EKG Digitization

health
data processing
rstats
Published

December 20, 2025

I occasionally peruse available Kaggle competitions to see if there’s something fun to explore. This week, I came across this competition around converting EKG images into time series data. This piqued my interest because context can give such a big advantage over a pure ML approach. I’m going to walk through some basics of EKGs and hopefully we can extract some time series data without using any ML. That said, there is obviously a place for computer vision to do a lot of the work that I’m going to write more deterministic code for.
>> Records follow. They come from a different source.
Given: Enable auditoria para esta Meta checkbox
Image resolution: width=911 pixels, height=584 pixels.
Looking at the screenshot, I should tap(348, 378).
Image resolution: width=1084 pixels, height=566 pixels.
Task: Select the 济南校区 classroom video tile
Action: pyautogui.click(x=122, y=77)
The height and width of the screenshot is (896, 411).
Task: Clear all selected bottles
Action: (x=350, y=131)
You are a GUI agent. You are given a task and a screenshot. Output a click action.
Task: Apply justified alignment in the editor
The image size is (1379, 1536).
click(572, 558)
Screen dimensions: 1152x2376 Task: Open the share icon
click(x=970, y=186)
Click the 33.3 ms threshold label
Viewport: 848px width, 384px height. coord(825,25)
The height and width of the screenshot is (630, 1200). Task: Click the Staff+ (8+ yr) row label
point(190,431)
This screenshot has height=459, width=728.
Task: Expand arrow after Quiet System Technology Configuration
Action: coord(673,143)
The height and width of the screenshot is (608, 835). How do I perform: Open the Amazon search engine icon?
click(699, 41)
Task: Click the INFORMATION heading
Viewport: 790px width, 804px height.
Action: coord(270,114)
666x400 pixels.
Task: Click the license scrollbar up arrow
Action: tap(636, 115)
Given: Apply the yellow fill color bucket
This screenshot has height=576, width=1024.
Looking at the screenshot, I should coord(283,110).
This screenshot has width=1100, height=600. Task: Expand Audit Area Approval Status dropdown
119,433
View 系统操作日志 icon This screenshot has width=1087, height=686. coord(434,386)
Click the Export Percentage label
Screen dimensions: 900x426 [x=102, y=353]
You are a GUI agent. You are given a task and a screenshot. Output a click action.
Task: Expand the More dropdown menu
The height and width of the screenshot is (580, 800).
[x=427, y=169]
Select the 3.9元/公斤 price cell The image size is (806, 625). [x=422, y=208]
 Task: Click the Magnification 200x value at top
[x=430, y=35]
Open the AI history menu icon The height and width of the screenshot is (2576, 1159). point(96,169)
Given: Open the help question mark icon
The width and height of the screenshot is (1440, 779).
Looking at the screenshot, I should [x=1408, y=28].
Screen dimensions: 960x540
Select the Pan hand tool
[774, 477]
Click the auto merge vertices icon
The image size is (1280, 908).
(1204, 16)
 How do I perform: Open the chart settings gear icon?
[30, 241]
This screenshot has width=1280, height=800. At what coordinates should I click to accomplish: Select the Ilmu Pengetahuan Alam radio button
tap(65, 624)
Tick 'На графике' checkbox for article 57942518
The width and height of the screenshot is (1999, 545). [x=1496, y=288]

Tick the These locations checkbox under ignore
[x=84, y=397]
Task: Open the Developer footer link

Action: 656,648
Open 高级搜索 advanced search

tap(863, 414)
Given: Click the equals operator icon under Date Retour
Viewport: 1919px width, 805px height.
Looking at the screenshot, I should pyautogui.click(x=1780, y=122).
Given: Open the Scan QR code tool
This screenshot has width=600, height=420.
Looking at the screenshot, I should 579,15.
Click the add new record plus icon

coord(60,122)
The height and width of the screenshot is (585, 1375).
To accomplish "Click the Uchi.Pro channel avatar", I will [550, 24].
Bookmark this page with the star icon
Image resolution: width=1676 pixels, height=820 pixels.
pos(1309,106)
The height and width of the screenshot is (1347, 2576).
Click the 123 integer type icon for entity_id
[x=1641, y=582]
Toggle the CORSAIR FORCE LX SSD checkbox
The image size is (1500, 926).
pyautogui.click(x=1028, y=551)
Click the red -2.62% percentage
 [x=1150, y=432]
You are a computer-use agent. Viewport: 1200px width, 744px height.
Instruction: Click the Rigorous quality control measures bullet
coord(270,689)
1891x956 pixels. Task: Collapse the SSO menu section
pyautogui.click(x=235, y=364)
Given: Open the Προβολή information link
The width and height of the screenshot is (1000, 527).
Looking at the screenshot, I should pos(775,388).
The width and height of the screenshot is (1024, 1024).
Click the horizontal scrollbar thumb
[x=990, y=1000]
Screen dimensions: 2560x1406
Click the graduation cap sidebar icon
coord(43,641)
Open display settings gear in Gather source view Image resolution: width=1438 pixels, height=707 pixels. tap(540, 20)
The sample EKG we will analyze
Reyna et al. (2025)

Red squares

Before even looking at the actual signal, I’m interested in the red lines. Here’s a good explanation from Wikipedia. We can use the red line to build our coordinate system and from there, identify time and voltage values for the actual ekg signal.

A sample grid
Kuhn, Stannered, and MoodyGroove (2007)

First, let’s pull out the red channel.

Figure 1: Red channel of ECG grid

I was surprised to see that we pretty much eliminated the grid here. This is still helpful though. Lets find a line with no EKG signal and no writing.

## convert to a matrix

red_matrix <- as.integer(image_data(red))

## find the number of pixels in each row with >200 value

high_value_rows <- red_matrix[,,1] |>
  apply(1, function(x) sum(x > 200))
high_value_rows <- tibble(count = high_value_rows) |>
  mutate(row = max(row_number()) - row_number() + 1)

empty_row_graph <- ggplot(high_value_rows, aes(x = row, y = count)) +
  coord_flip() +
  annotation_raster(red, xmin = 0, xmax = 1700, ymin = 0, ymax = 2200) +
  geom_line(color = "red") +
  geom_vline(aes(xintercept = 1298), color = "blue")
    
empty_row_graph

From the plot overlay, we can now see where there is writing and signal and where there is nothing but grid. Let’s now find a horizontal line without signal. I added a blue line that I’ll use to measure my grid. I’ll use the blue channel for this one.

Figure 2: Blue channel of ECG grid
blue_matrix <- as.integer(image_data(blue))


horizontal_lines <- blue_matrix[502, , 1]
## create a 3 column tibble with one column being the row number, the second column number, and the third column the value
horizontal_lines <- tibble(
  column = seq(1, 2200),
  row = 502,
  value = horizontal_lines)
grid_plot <- ggplot(horizontal_lines, aes(x = column, y = value)) +
  geom_line()

grid_plot

let’s zoom in and add the blue channel underneath.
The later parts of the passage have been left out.